I would have got into a course somewhere or other, maybe in Scotland or the north of England, and eventually got an architecture degree. And, who knows, perhaps it would have been me and not Richard Rogers designing the Millennium Dome. What is certain is that I’d never have met the people who lived at Silver’s and I’d never have climbed the roofs of Maida Vale. I’d never have met my husband.
But Max didn’t see me. He was too busy with his book and, in the event, according to Selina, did meet its deadline of May 1st. Was there anyone else I could consult? My parents would simply urge me to keep on with Psychology and Business Studies. So, probably, would my supervisor at GUP. If I asked her, Caroline Bodmer would certainly ask me why she had scarcely seen me this past term, and then, hopeful of seeing the back of me, advise me to change to Social Anthropology or Media Studies.
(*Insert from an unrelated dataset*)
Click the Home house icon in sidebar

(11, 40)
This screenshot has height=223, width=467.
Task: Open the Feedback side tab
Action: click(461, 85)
The first day of the new term was a Tuesday. I made an appointment to meet my supervisor and ‘talk about my future’ on the Thursday afternoon at two.
Wednesday was a lovely day. I spent it walking Maida Vale from Carlton Hill to Park Place Villas, discovering for the first time streets or insertions into streets of houses apparently built in the twenties, and gathered in enclaves behind the towering Victorian terraces. Why were they there? What had been there before them? Some large villa standing in acres of grounds? Or simply fields? I went back to my old haunt, Paddington Recreation Ground, sat on a seat and ate my lunch and read a history of London in maps, which told me those houses owed their existence to First World War bombing. Zeppelins dropped a 660-pound bomb on Warrington Crescent in March 1918. It pulverized four houses and damaged a thousand others. I had had no idea. If I had ever thought about it, I had assumed aerial bombing was invented in 1939, before my parents were born. It amazed me to read that there were fifty-seven air raids on London between 1914 and 1918.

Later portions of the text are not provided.